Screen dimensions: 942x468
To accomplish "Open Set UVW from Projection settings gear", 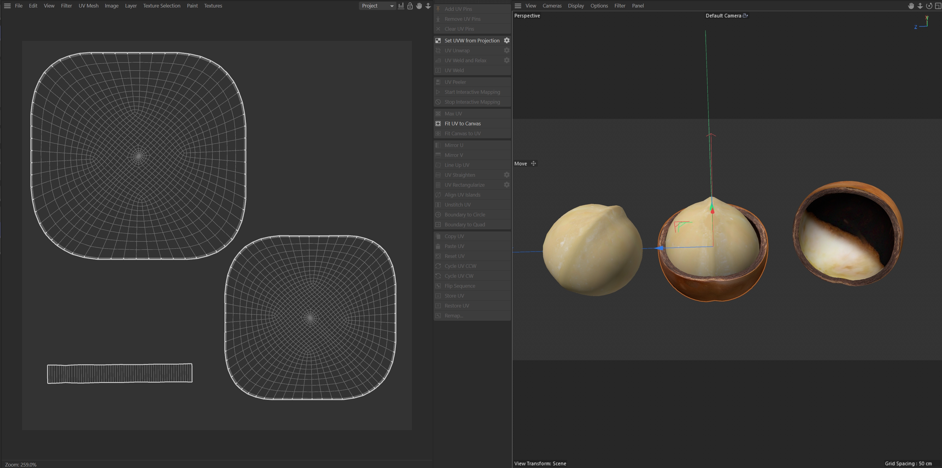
■ ■ ■ ■ ■ ■ ■
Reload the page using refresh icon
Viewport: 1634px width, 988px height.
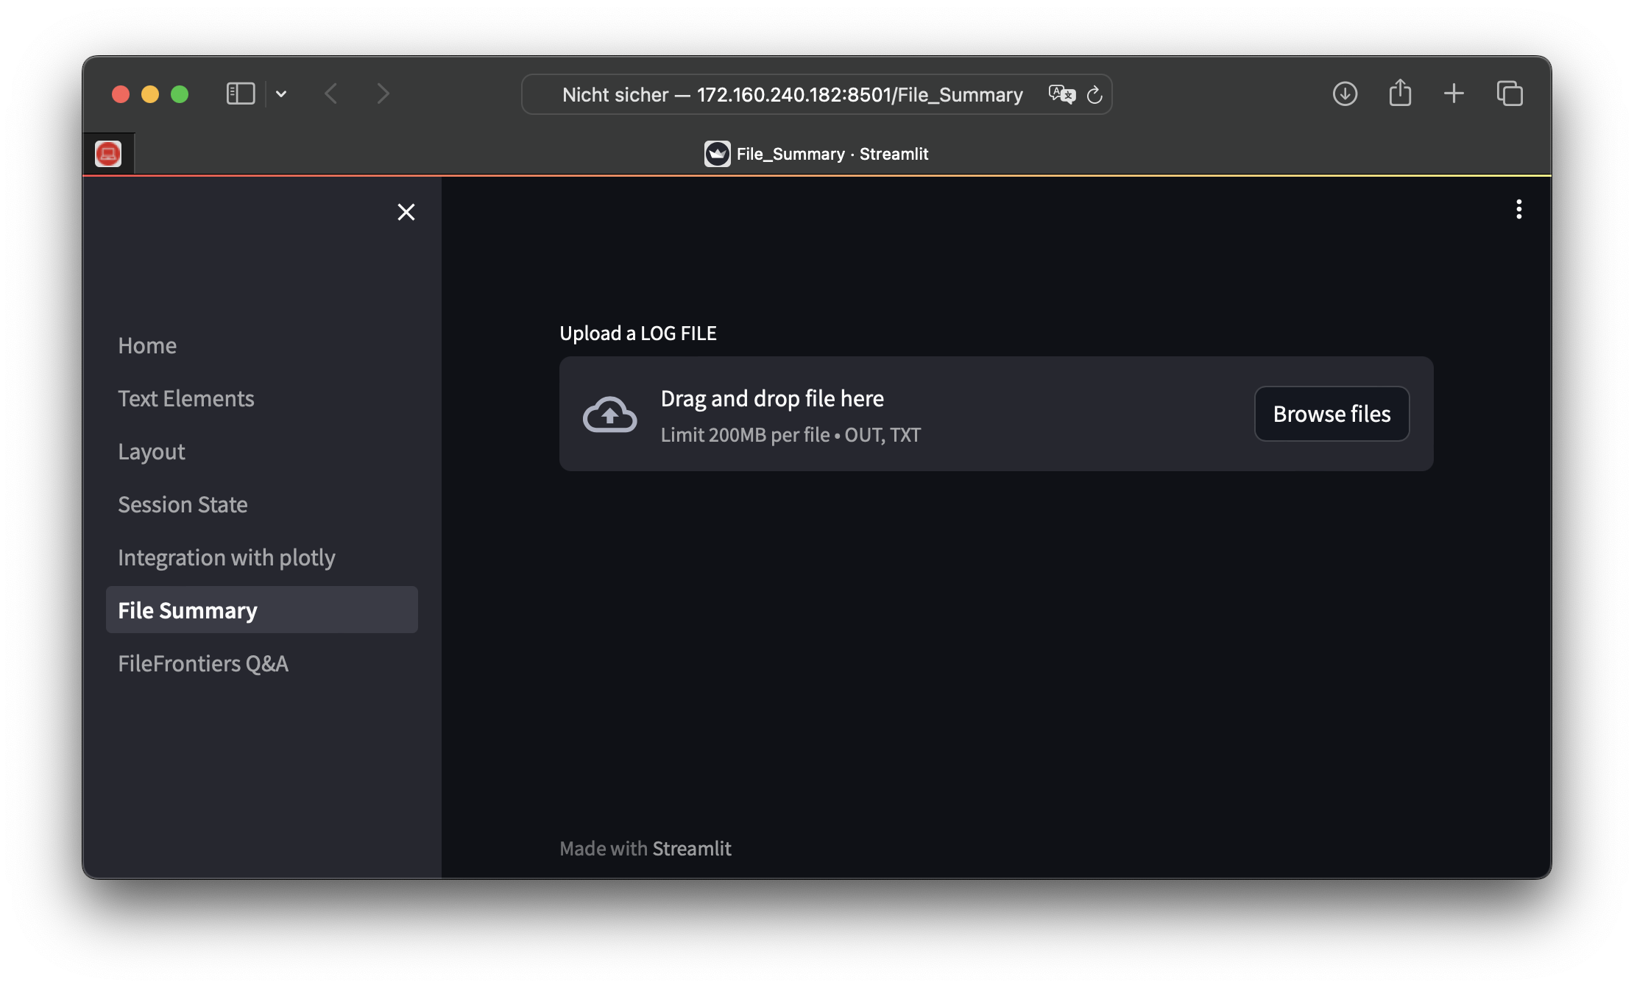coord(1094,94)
■ ■ ■ ■ ■ ■ ■
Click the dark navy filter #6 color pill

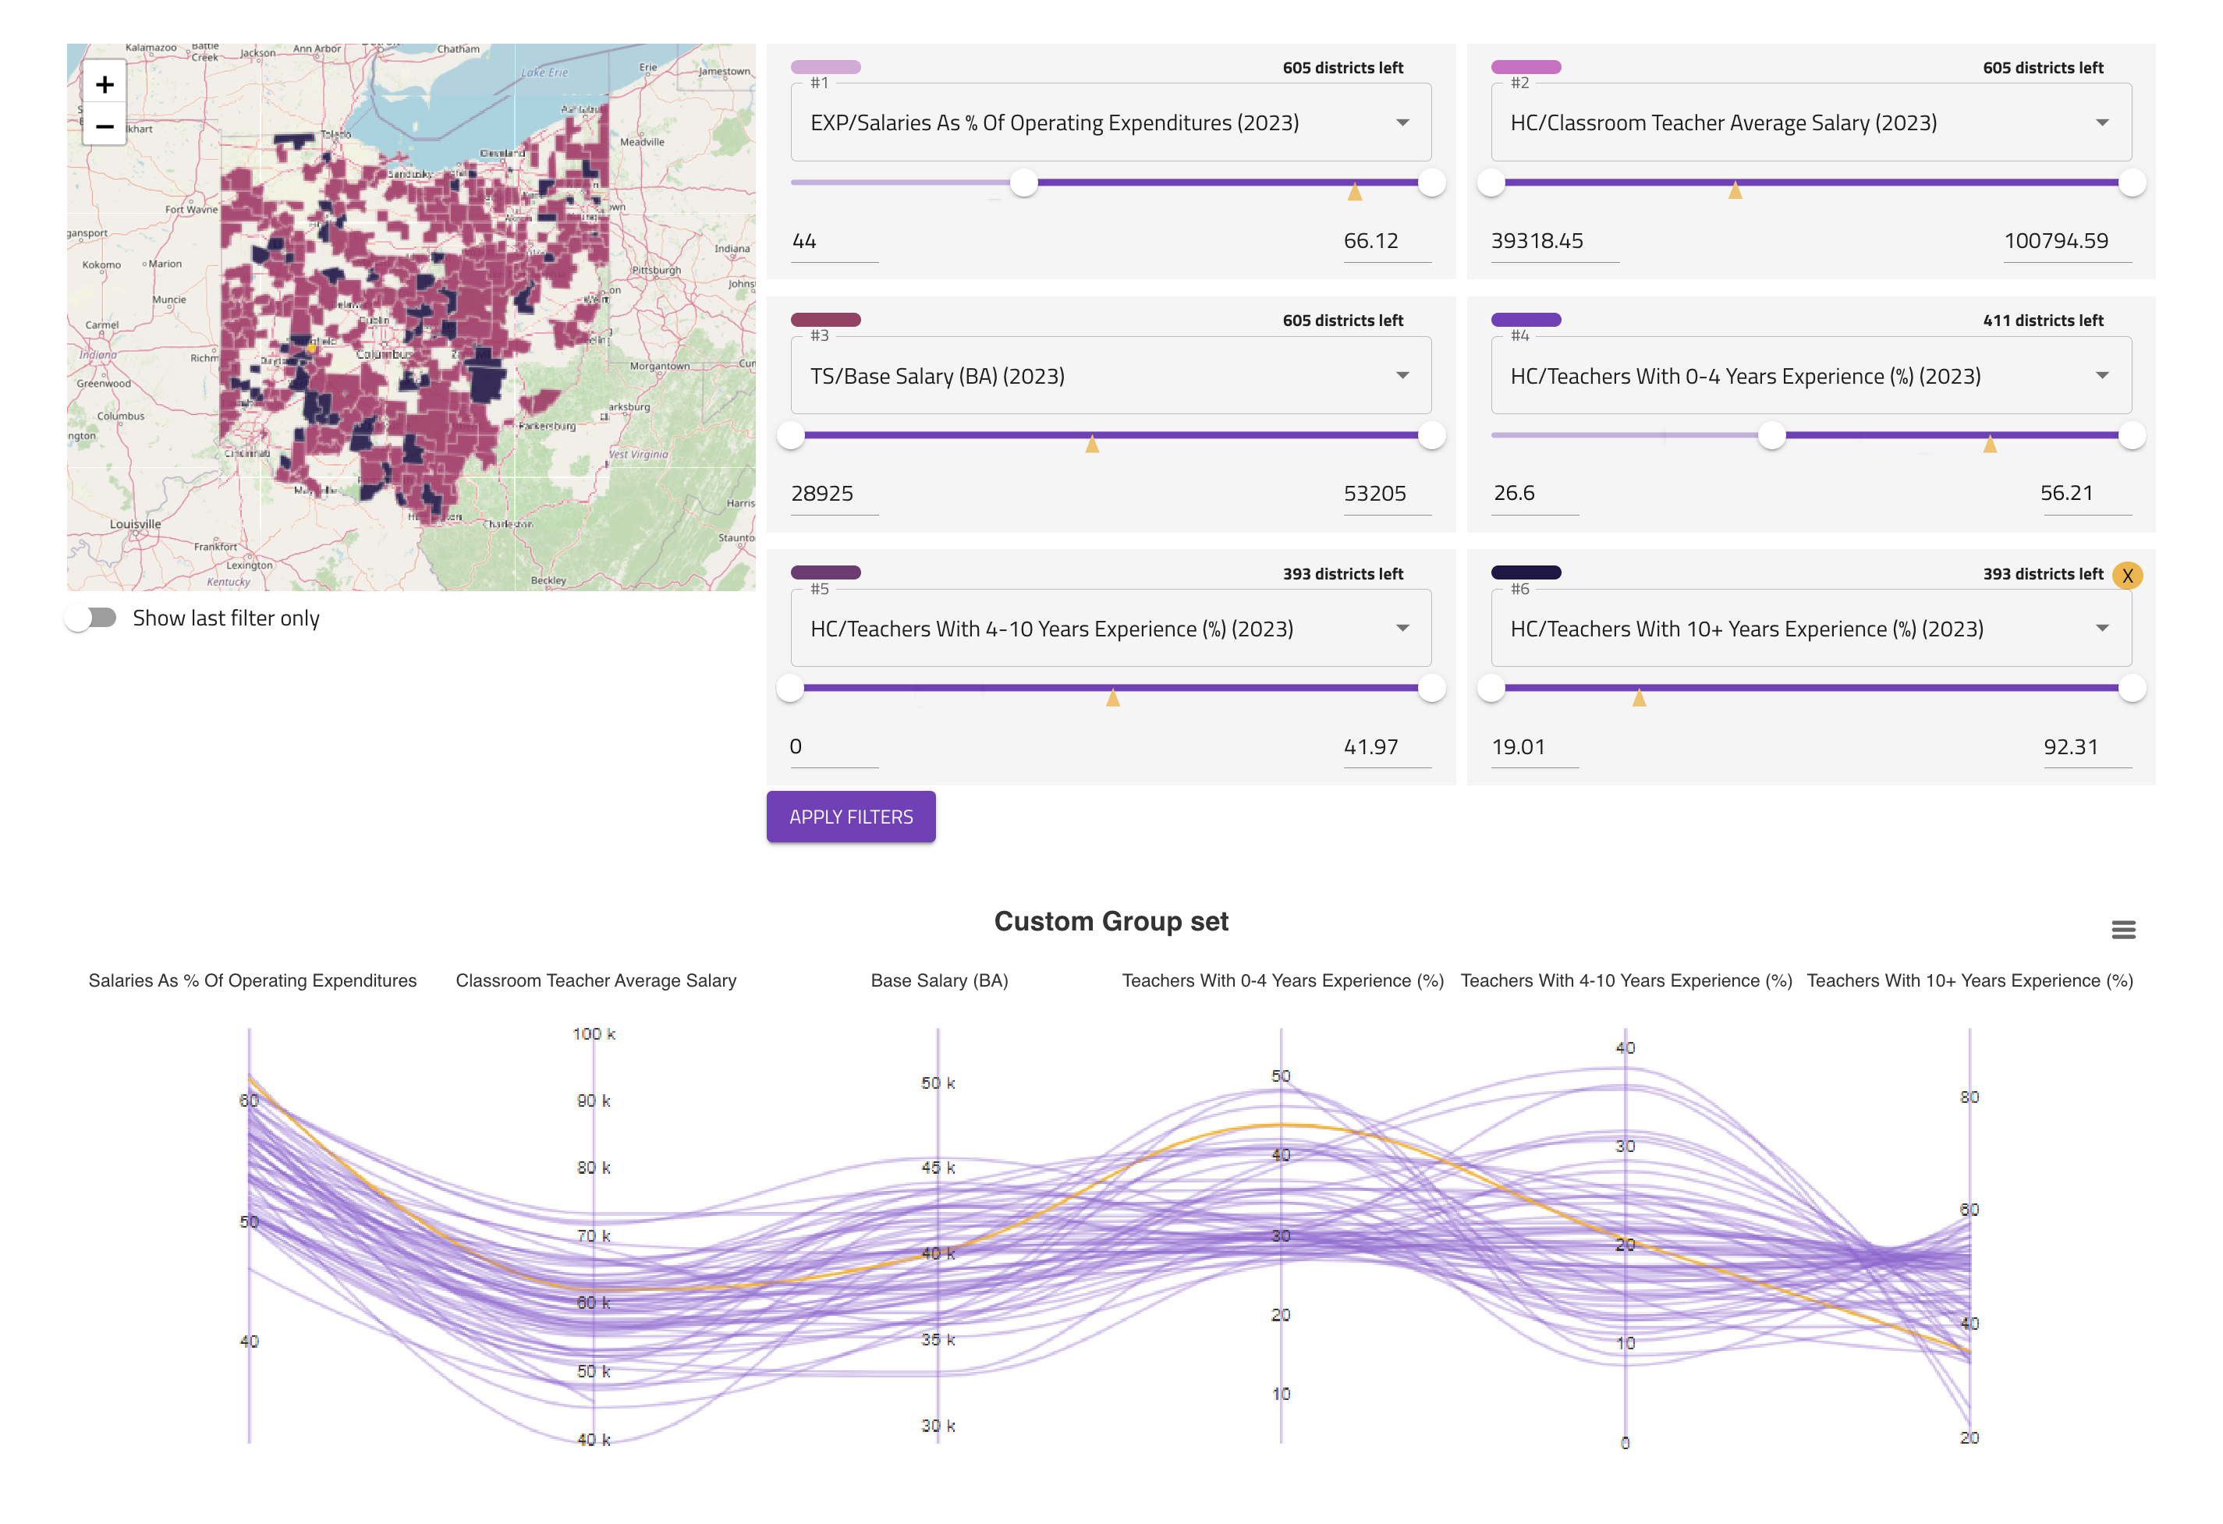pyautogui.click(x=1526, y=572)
■ ■ ■ ■ ■ ■ ■
> **ABOUT THIS TASK**
Exercise for the records above: copy only the lines from the one with "Screen dimensions: 942x468" to the one with "Set UVW from", both ends kept, and drop the pictures.

> **OUTPUT FOR THIS TASK**
Screen dimensions: 942x468
To accomplish "Open Set UVW from Projection settings gear", 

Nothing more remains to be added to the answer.